** Start of Items **

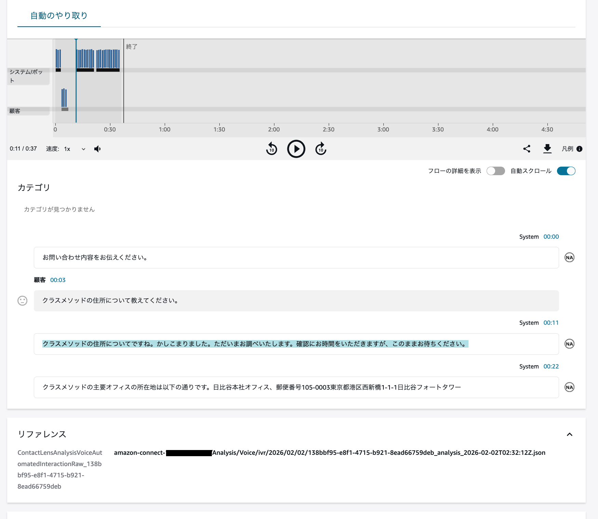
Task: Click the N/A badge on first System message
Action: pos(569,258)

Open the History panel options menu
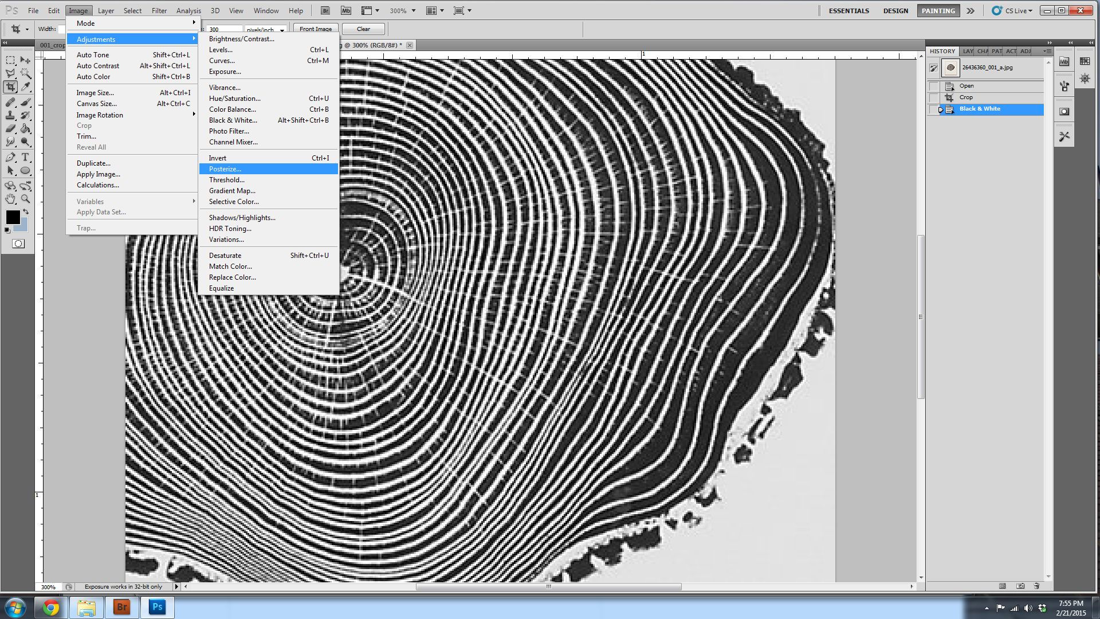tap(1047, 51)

** End of Items **
** Start of Items **

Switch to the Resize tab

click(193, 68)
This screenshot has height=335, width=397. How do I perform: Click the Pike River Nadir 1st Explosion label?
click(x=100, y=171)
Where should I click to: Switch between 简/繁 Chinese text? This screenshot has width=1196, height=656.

** End of Items **
** Start of Items **

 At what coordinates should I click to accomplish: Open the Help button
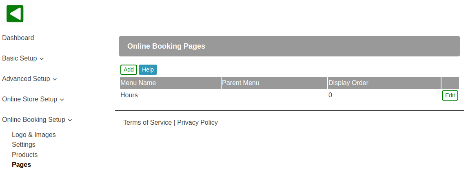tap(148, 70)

** End of Items **

Task to complete: Count the lines in the records above that contain the word "Open", matching case exactly, and reply with the number alone.

The output: 2